The Rise of the Abortion Party
Suppose that, in the 1960s, several hundred Americans in favor of overturning the conventional prohibitions on abortion established a new political party. To highlight its distinct platform, they unabashedly named it the Abortion Party. The new party attracted a lot of attention and a fair amount of money. Party members organized in several states and worked diligently and successfully to change the laws of those states. The party fielded candidates and a few won office.
At this juncture, several Catholic bishops suggested to each other in private meetings that they publicly forbid Catholics from joining the party, contributing to the party, or voting for the party’s candidates. The majority of Catholic bishops counseled against taking this action. They said times were different now — no longer do we publish lists of forbidden books, forbidden movies, and forbidden organizations like the Masons. It was, they said, pastorally prudent under the current circumstances to educate the faithful rather than command them. They expressed their firm belief that, over time, this third party would, like all third parties in American history (except the Republican Party) wither away.

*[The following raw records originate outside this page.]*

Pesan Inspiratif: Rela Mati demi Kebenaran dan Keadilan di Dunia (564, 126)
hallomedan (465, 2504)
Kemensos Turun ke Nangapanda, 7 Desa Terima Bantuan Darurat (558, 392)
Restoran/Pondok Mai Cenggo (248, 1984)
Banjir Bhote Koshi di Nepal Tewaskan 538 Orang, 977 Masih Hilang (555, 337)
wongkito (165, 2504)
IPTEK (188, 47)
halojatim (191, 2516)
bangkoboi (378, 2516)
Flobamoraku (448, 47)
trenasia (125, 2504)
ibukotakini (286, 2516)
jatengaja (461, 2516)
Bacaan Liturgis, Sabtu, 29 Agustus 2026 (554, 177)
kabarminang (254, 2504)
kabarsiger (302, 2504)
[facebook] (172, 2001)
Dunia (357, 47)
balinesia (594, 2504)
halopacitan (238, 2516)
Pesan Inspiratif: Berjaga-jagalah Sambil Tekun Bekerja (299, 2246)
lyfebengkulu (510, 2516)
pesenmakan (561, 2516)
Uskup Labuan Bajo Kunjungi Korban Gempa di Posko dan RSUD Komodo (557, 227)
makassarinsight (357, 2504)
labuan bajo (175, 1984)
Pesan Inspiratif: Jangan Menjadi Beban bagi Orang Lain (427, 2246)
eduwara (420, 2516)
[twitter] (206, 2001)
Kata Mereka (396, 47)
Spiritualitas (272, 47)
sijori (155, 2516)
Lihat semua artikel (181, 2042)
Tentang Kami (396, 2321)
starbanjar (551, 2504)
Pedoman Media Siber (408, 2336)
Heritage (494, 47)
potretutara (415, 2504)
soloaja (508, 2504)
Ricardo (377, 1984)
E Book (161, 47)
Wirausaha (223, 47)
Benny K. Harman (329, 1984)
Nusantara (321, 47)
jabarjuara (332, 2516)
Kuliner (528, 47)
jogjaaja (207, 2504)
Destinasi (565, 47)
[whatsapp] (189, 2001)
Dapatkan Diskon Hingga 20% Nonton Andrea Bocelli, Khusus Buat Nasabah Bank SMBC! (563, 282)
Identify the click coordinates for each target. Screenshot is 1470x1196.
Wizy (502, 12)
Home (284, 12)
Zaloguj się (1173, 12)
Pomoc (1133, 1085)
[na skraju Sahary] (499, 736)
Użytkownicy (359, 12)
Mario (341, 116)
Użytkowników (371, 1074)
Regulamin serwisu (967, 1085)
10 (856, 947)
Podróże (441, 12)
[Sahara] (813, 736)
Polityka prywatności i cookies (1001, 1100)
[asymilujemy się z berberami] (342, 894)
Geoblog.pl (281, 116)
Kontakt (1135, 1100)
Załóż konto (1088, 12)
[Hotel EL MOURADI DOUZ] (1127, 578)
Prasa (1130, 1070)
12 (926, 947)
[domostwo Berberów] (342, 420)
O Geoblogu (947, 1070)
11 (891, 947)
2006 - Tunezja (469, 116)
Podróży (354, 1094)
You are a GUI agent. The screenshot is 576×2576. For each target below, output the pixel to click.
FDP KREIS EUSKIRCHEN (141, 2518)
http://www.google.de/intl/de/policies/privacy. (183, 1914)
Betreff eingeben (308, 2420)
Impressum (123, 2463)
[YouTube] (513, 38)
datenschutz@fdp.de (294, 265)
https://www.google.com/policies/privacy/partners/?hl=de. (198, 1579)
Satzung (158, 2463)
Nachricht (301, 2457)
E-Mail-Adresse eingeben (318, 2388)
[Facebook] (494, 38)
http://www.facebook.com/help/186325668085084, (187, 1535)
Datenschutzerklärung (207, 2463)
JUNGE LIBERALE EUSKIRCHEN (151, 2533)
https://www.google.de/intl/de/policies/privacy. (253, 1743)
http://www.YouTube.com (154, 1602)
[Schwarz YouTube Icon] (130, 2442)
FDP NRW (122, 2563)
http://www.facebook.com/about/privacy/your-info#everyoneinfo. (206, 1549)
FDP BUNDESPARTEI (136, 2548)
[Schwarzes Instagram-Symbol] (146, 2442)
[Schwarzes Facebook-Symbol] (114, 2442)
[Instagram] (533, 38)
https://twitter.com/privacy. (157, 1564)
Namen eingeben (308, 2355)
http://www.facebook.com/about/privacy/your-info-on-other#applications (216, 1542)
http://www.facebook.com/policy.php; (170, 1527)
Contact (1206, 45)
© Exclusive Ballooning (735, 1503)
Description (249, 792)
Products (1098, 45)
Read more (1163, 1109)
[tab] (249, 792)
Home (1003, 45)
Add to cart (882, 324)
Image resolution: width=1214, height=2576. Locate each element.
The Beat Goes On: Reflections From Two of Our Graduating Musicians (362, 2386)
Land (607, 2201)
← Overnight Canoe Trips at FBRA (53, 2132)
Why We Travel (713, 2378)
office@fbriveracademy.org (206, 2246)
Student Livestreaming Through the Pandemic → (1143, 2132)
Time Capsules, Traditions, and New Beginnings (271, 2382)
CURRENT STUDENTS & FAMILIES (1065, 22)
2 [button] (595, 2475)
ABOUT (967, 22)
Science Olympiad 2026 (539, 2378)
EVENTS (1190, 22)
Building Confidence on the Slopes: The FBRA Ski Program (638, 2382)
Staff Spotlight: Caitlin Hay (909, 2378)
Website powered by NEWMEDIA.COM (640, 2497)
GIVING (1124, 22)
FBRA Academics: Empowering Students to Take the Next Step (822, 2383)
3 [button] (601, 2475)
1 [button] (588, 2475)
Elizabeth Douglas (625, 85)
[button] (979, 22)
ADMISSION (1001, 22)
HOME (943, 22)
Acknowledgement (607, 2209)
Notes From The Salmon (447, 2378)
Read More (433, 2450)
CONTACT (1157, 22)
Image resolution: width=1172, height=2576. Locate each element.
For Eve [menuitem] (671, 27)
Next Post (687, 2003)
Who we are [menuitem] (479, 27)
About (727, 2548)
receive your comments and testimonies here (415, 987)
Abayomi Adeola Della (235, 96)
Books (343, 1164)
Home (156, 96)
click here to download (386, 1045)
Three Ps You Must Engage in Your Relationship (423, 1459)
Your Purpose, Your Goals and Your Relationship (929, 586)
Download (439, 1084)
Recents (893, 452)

Shortly thereafter, the U.S. Supreme Court issued its decision in Roe v. Wade, making abortion legal in all fifty states, at all times of pregnancy, and defining maternal health so broadly as to offer no limitation. Having won this unexpected victory, the National Committee of the Abortion Party met to devise plans to defeat any attempt to amend the Constitution to overturn the decision, to defeat any attempt to limit abortion, and to enlarge its membership and enhance its chances of becoming a leading political party.
In the ensuing thirty years, the Abortion Party did grow. The number of people voting in its primaries grew exponentially. The number of party officeholders expanded and eclipsed all other third parties in U.S. history (except the Republican Party). The party expanded its platform to address the entire spectrum of public-policy concerns. The commitment to “abortion rights” and related issues, however, remained its raison d’être.